### Required work
Each entry must be written out again exactly as it stands.

### Dataset
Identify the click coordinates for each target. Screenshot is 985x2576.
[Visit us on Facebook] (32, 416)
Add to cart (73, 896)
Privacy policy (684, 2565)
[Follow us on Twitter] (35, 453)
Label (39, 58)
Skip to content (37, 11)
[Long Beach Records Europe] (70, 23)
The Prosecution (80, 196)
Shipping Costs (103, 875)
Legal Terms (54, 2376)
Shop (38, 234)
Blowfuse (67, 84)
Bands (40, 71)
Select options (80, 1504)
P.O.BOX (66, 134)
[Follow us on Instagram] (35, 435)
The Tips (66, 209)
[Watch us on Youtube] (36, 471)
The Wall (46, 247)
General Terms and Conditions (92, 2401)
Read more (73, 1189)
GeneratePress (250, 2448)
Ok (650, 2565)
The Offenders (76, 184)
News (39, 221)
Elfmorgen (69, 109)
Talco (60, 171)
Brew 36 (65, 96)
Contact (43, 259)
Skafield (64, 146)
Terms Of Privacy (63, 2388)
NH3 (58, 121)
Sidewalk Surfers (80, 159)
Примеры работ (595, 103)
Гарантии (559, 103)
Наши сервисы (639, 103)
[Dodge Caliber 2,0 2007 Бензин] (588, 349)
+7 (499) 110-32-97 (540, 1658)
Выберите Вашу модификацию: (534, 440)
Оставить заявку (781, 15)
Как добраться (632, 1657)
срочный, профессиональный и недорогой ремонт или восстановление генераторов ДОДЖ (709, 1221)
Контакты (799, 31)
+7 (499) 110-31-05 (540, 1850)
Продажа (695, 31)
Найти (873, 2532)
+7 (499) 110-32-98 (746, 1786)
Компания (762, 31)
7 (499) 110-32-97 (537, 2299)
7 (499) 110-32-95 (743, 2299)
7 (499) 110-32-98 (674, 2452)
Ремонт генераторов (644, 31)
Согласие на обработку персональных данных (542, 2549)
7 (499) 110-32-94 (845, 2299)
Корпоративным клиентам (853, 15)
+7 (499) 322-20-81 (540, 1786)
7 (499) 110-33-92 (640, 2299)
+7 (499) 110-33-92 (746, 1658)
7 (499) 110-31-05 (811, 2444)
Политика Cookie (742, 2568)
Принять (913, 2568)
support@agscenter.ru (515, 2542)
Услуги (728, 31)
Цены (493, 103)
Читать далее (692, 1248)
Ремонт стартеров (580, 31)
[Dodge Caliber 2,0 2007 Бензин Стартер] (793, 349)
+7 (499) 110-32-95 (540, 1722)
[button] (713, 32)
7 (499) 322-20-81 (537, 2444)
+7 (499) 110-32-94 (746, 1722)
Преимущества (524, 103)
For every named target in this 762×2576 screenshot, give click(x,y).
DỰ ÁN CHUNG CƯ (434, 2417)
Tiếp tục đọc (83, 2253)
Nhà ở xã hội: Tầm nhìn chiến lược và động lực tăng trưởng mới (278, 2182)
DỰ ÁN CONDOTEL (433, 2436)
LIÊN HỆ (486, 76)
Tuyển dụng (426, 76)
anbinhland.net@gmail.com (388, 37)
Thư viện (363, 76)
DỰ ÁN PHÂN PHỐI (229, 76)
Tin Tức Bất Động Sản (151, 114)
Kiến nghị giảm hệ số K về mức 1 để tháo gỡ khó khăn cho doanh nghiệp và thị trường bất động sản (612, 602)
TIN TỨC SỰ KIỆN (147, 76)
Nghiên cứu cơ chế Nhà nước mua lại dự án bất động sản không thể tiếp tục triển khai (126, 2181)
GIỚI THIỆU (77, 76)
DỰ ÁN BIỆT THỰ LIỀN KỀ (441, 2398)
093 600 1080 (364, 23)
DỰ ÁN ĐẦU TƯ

### Solution
Identify the click coordinates for each target. Screenshot is 985x2576.
[Visit us on Facebook] (32, 416)
Add to cart (73, 896)
Privacy policy (684, 2565)
[Follow us on Twitter] (35, 453)
Label (39, 58)
Skip to content (37, 11)
[Long Beach Records Europe] (70, 23)
The Prosecution (80, 196)
Shipping Costs (103, 875)
Legal Terms (54, 2376)
Shop (38, 234)
Blowfuse (67, 84)
Bands (40, 71)
Select options (80, 1504)
P.O.BOX (66, 134)
[Follow us on Instagram] (35, 435)
The Tips (66, 209)
[Watch us on Youtube] (36, 471)
The Wall (46, 247)
General Terms and Conditions (92, 2401)
Read more (73, 1189)
GeneratePress (250, 2448)
Ok (650, 2565)
The Offenders (76, 184)
News (39, 221)
Elfmorgen (69, 109)
Talco (60, 171)
Brew 36 (65, 96)
Contact (43, 259)
Skafield (64, 146)
Terms Of Privacy (63, 2388)
NH3 (58, 121)
Sidewalk Surfers (80, 159)
Примеры работ (595, 103)
Гарантии (559, 103)
Наши сервисы (639, 103)
[Dodge Caliber 2,0 2007 Бензин] (588, 349)
+7 (499) 110-32-97 (540, 1658)
Выберите Вашу модификацию: (534, 440)
Оставить заявку (781, 15)
Как добраться (632, 1657)
срочный, профессиональный и недорогой ремонт или восстановление генераторов ДОДЖ (709, 1221)
Контакты (799, 31)
+7 (499) 110-31-05 (540, 1850)
Продажа (695, 31)
Найти (873, 2532)
+7 (499) 110-32-98 (746, 1786)
Компания (762, 31)
7 (499) 110-32-97 (537, 2299)
7 (499) 110-32-95 (743, 2299)
7 (499) 110-32-98 (674, 2452)
Ремонт генераторов (644, 31)
Согласие на обработку персональных данных (542, 2549)
7 (499) 110-32-94 (845, 2299)
Корпоративным клиентам (853, 15)
+7 (499) 322-20-81 (540, 1786)
7 (499) 110-33-92 (640, 2299)
+7 (499) 110-33-92 (746, 1658)
7 (499) 110-31-05 (811, 2444)
Политика Cookie (742, 2568)
Принять (913, 2568)
support@agscenter.ru (515, 2542)
Услуги (728, 31)
Цены (493, 103)
Читать далее (692, 1248)
Ремонт стартеров (580, 31)
[Dodge Caliber 2,0 2007 Бензин Стартер] (793, 349)
+7 (499) 110-32-95 (540, 1722)
[button] (713, 32)
7 (499) 322-20-81 (537, 2444)
+7 (499) 110-32-94 (746, 1722)
Преимущества (524, 103)
For every named target in this 762×2576 screenshot, give click(x,y).
DỰ ÁN CHUNG CƯ (434, 2417)
Tiếp tục đọc (83, 2253)
Nhà ở xã hội: Tầm nhìn chiến lược và động lực tăng trưởng mới (278, 2182)
DỰ ÁN CONDOTEL (433, 2436)
LIÊN HỆ (486, 76)
Tuyển dụng (426, 76)
anbinhland.net@gmail.com (388, 37)
Thư viện (363, 76)
DỰ ÁN PHÂN PHỐI (229, 76)
Tin Tức Bất Động Sản (151, 114)
Kiến nghị giảm hệ số K về mức 1 để tháo gỡ khó khăn cho doanh nghiệp và thị trường bất động sản (612, 602)
TIN TỨC SỰ KIỆN (147, 76)
Nghiên cứu cơ chế Nhà nước mua lại dự án bất động sản không thể tiếp tục triển khai (126, 2181)
GIỚI THIỆU (77, 76)
DỰ ÁN BIỆT THỰ LIỀN KỀ (441, 2398)
093 600 1080 (364, 23)
DỰ ÁN ĐẦU TƯ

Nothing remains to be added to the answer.